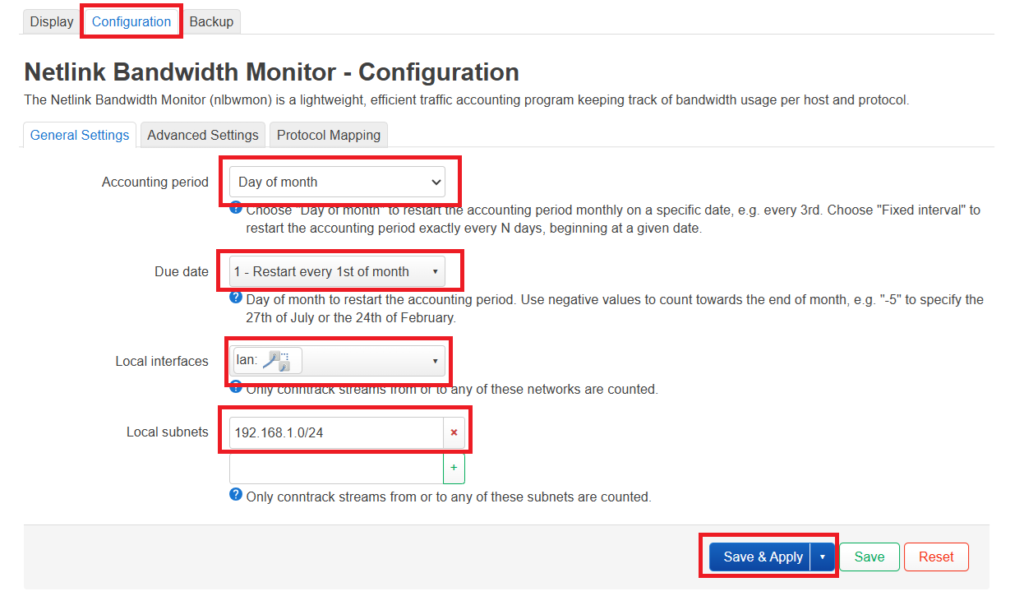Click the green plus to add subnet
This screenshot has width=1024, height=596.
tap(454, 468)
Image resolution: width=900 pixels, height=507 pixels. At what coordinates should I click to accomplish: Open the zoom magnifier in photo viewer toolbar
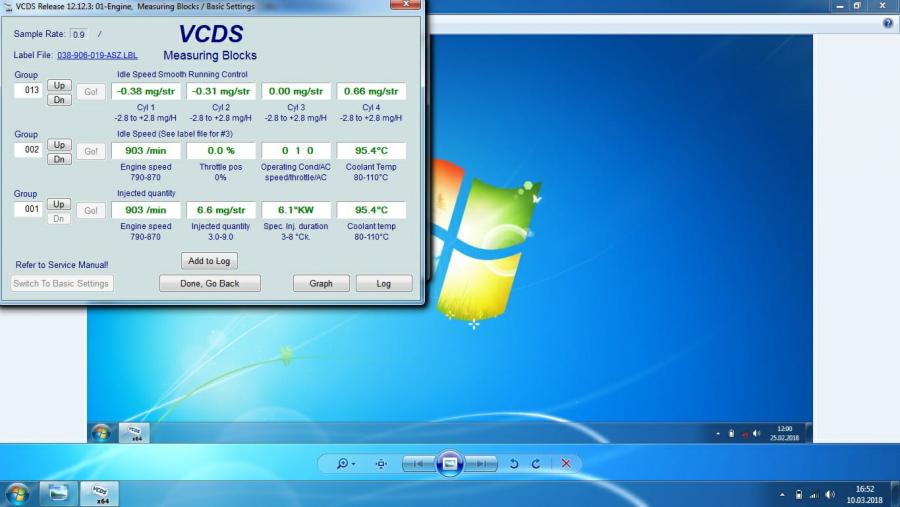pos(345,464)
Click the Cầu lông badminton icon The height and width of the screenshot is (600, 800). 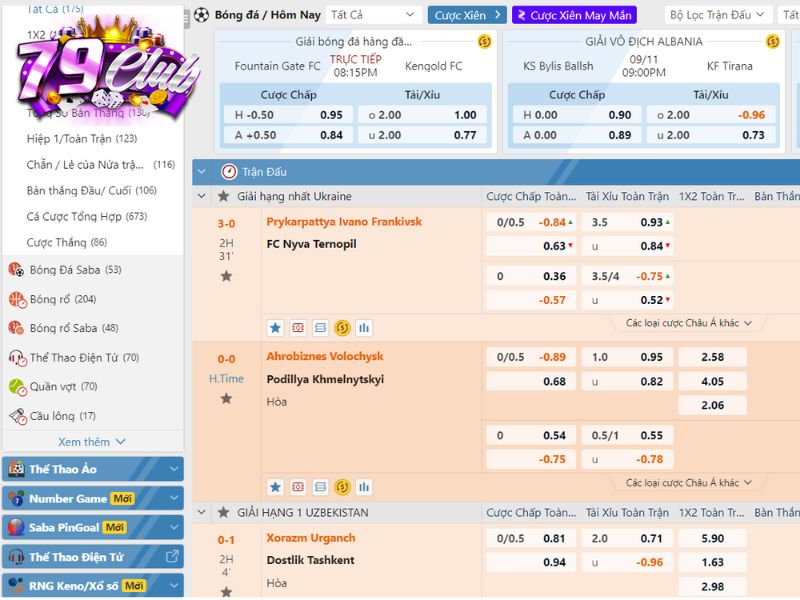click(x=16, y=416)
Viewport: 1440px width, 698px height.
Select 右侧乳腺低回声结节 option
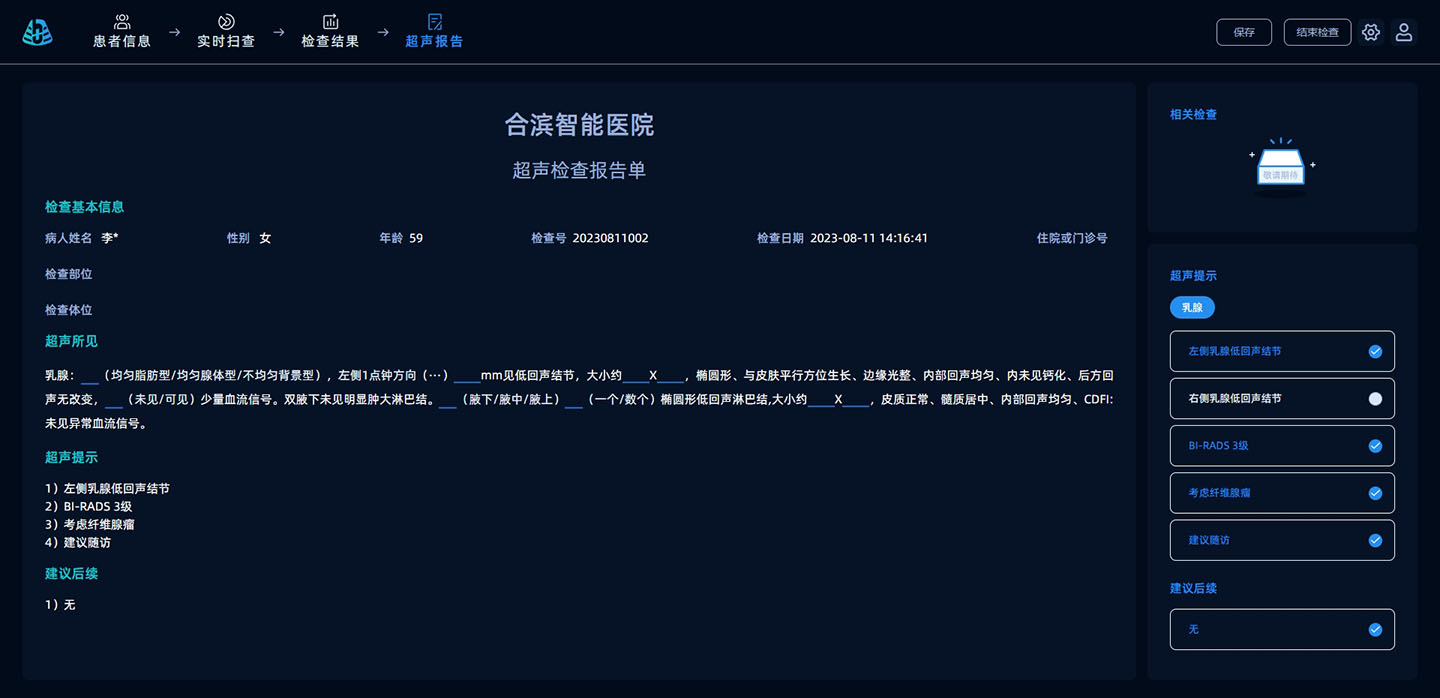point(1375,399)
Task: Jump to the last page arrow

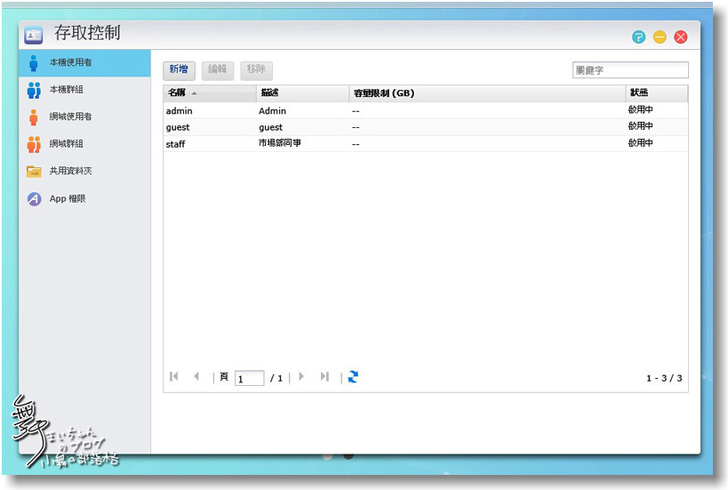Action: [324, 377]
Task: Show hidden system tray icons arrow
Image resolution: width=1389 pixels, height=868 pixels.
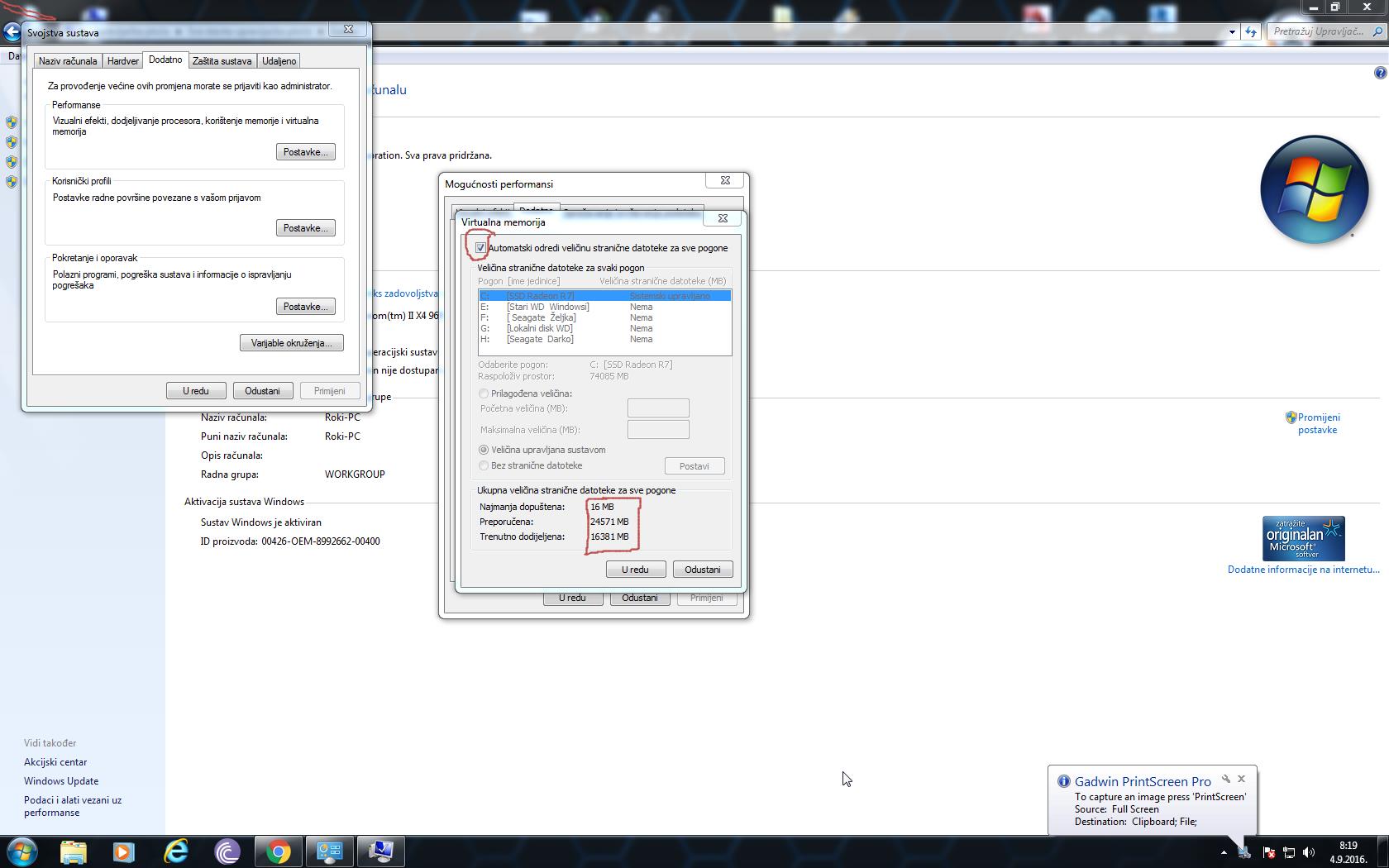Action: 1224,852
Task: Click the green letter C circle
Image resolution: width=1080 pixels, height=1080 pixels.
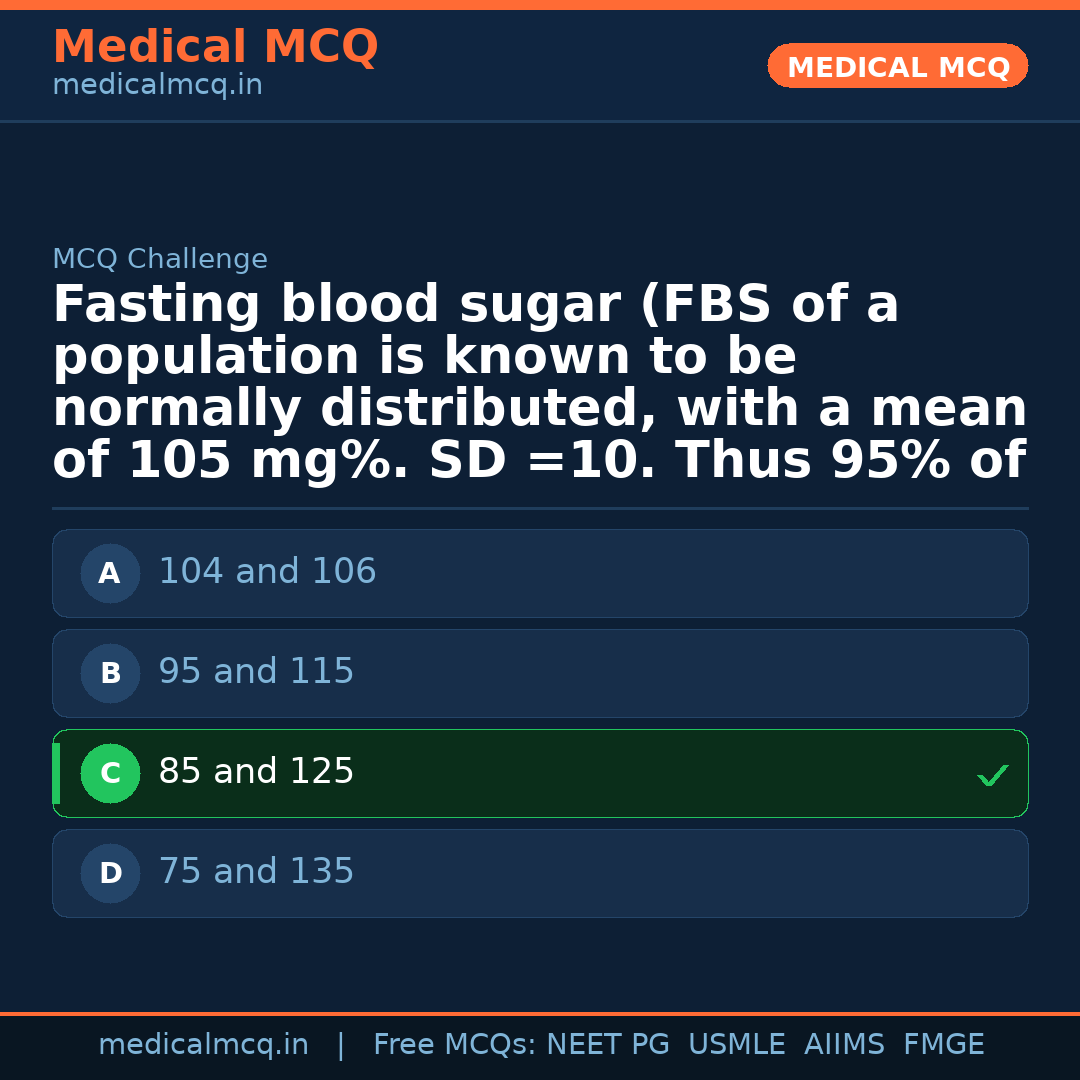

## SHORT EXERCISE:
Could you arrange the records, from the start through the line containing "pos(345,464)", as a Markdown table with the columns Row and Line, skipping blank lines and leaving out the pictures?

## FINISHED TASK:
| Row | Line |
|---|---|
| 1 | Click the green plus to add subnet |
| 2 | This screenshot has width=1024, height=596. |
| 3 | tap(454, 468) |
| 4 | Image resolution: width=900 pixels, height=507 pixels. At what coordinates should I click to accomplish: Open the zoom magnifier in photo viewer toolbar |
| 5 | pos(345,464) |